U.S. Secretary of State Antony Blinken was wrapping up a grueling Middle East diplomatic tour on Monday in Turkey after only limited success in his furious efforts to forge a regional consensus on how best to ease civilian suffering in Gaza as Israel intensifies its war against Hamas.

Blinken met in the Turkish capital of Ankara with Foreign Minister Hakan Fidan after a frantic weekend of travel that took him from Israel to Jordan, the occupied West Bank, Cyprus and Iraq to build support for the Biden administration’s proposal for “humanitarian pauses” to Israel’s relentless military campaign in Gaza.

Blinken’s shuttle diplomacy came as Israeli troops surrounded Gaza City and cut off the northern part of the besieged Hamas-ruled territory.
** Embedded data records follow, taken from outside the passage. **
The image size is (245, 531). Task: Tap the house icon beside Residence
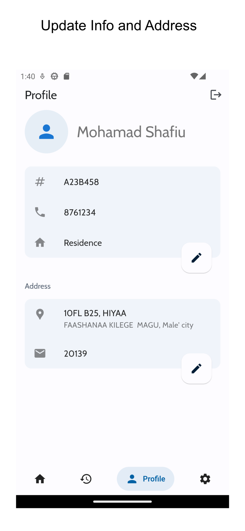(x=40, y=243)
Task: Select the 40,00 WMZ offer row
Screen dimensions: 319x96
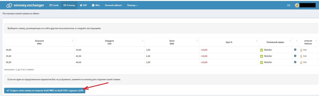Action: coord(161,62)
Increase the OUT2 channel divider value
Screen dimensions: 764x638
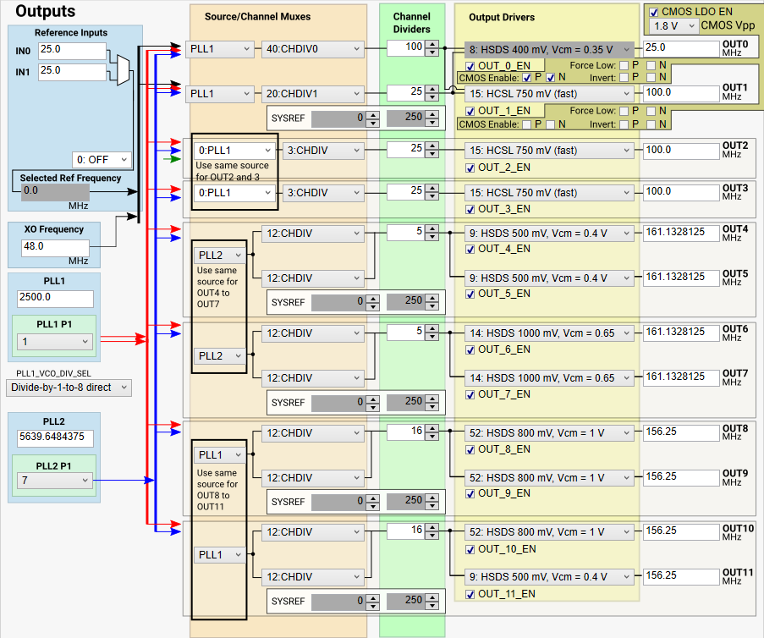tap(432, 146)
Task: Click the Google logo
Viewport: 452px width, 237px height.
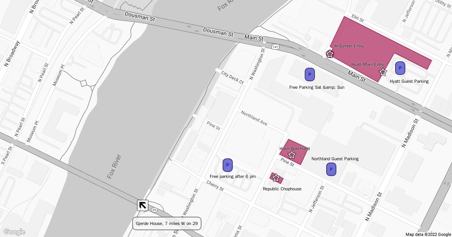Action: [x=14, y=232]
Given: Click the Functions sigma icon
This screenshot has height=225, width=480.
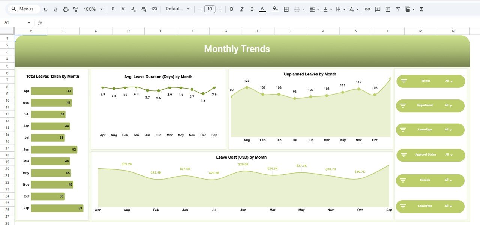Looking at the screenshot, I should pos(421,9).
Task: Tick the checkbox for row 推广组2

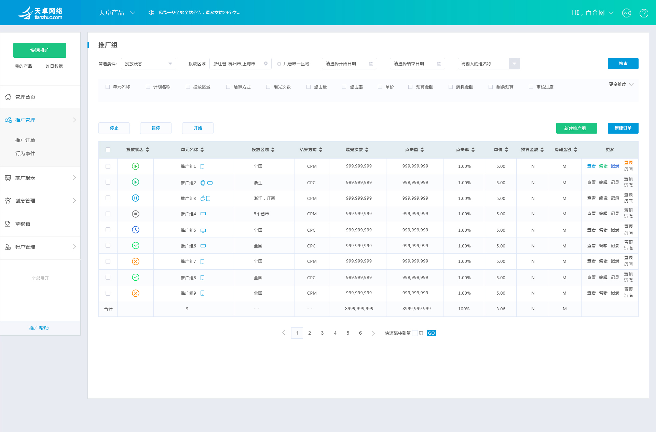Action: (x=108, y=182)
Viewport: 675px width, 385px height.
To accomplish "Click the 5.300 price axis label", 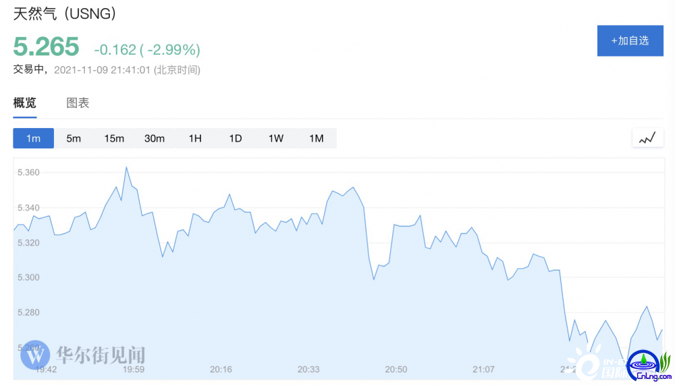I will pyautogui.click(x=28, y=278).
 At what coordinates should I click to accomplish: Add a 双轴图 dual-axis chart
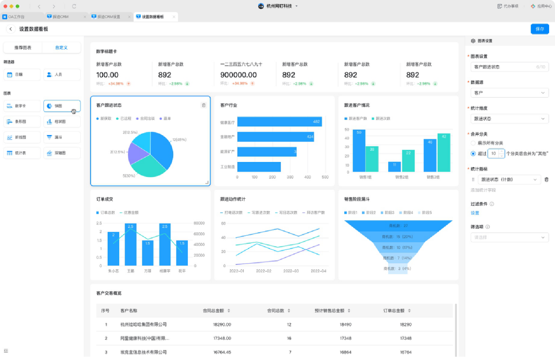(62, 153)
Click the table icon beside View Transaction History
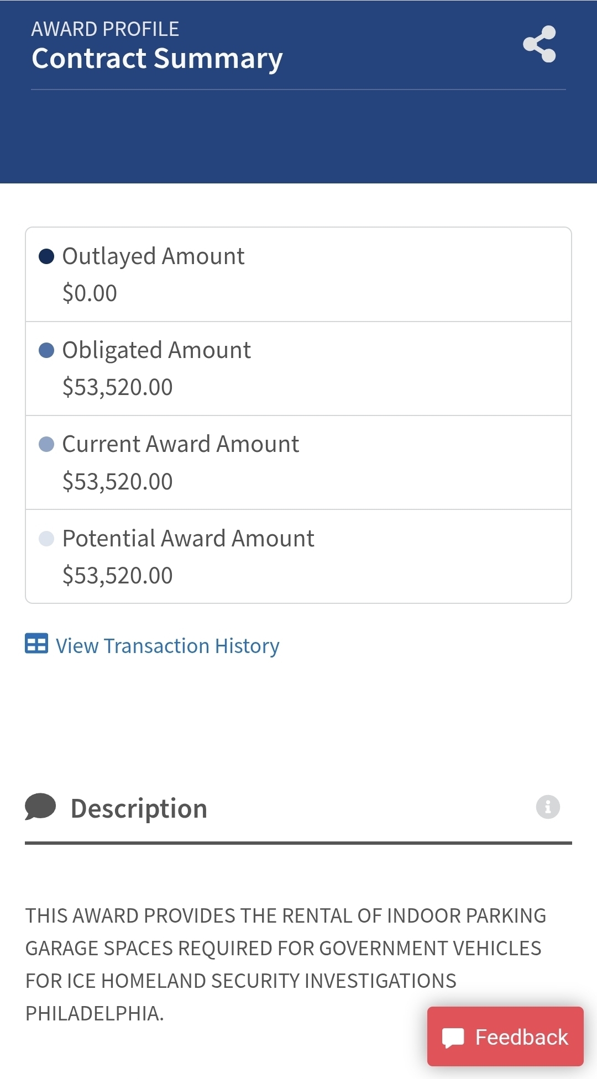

Troops are expected to enter the city Monday or Tuesday, and are likely to face militants fighting street by street using a vast network of tunnels. Casualties will likely rise on both sides in the month-old war, which has already killed more than 9,700 Palestinians.

The top U.S. diplomat hopes that pauses in the war would allow for a surge of humanitarian aid to Gaza and the release of hostages captured by Hamas during the militants’ deadly Oct. 7 incursion into southern Israel that killed more than 1,400 people, mostly civilians — while also preventing the conflict from spreading regionally.

Neither Blinken nor Fidan spoke as they posed for photographers ahead of their formal talks in Ankara. The top U.S. diplomat was not going to meet with Turkish President Recep Tayyip Erdogan who has been highly critical of Israeli Prime Minister Benjamin Netanyahu and an outlier among NATO allies in not expressing full support for Israel’s right to defend itself.

Outside the Foreign Ministry, dozens of protesters from an Islamist group carried Turkish and Palestinian flags and held up anti-U.S. and anti-Israel placards as the Blinken-Fidan meeting got underway. Earlier Monday, police dispersed a group of students marching toward the ministry chanting “murderer Blinken, get out of Turkey!”

It was the second day of protests denouncing Blinken’s visit. On Sunday, pro-Palestinian protesters clashed with Turkish riot police outside the U.S.-Turkish Incirlik military air base in the southern city of Adana. Police fired tear gas and water cannon as the demonstrators tried to cross fields to enter the base.

Several hundreds also marched to the U.S. Embassy in Ankara on Sunday, chanting “God is great.”